PROVIDED MATERIAL:
◆ ◆ ◆ ◆
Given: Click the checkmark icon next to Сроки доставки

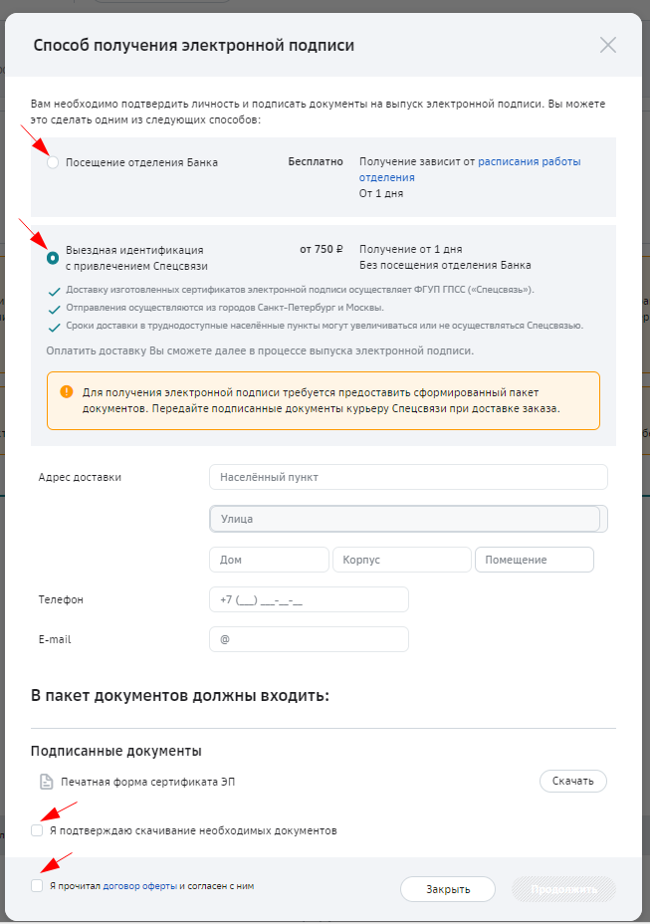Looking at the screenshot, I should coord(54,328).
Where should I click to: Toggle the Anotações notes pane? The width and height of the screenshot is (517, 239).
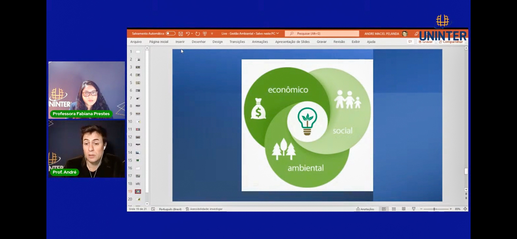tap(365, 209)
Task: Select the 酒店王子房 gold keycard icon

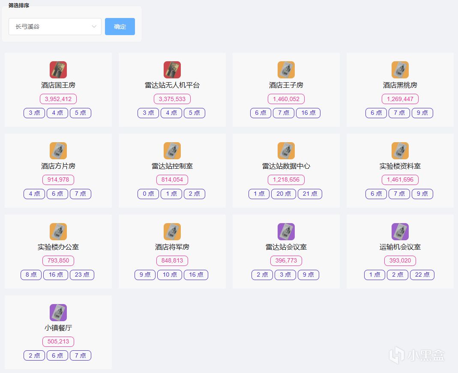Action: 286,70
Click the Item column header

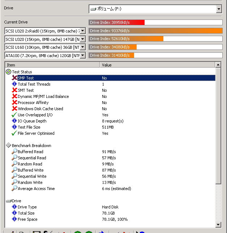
◆ ◆ ◆ ◆
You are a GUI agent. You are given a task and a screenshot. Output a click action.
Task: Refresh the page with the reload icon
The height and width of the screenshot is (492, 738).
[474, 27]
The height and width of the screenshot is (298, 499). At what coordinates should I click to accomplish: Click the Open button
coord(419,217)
◆ ◆ ◆ ◆
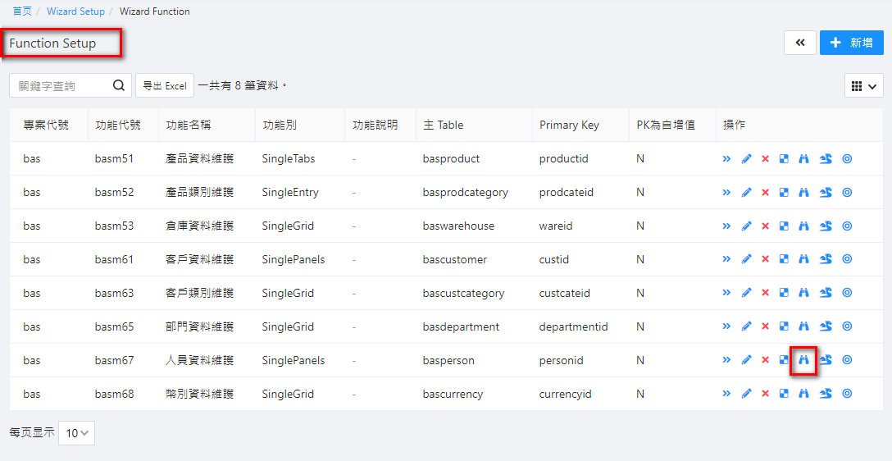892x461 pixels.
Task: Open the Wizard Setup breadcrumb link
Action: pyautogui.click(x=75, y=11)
◆ ◆ ◆ ◆
Please repeat the rows above, starting at the line containing "Given: Click the" and ending at the line containing "Click the Item column header", and leave the pictures out.

Given: Click the checkmark icon next to Сроки доставки

Looking at the screenshot, I should coord(54,328).
Where should I click to: Toggle the Anotações notes pane? The width and height of the screenshot is (517, 239).
tap(365, 209)
Task: Select the 酒店王子房 gold keycard icon

Action: 286,70
Click the Item column header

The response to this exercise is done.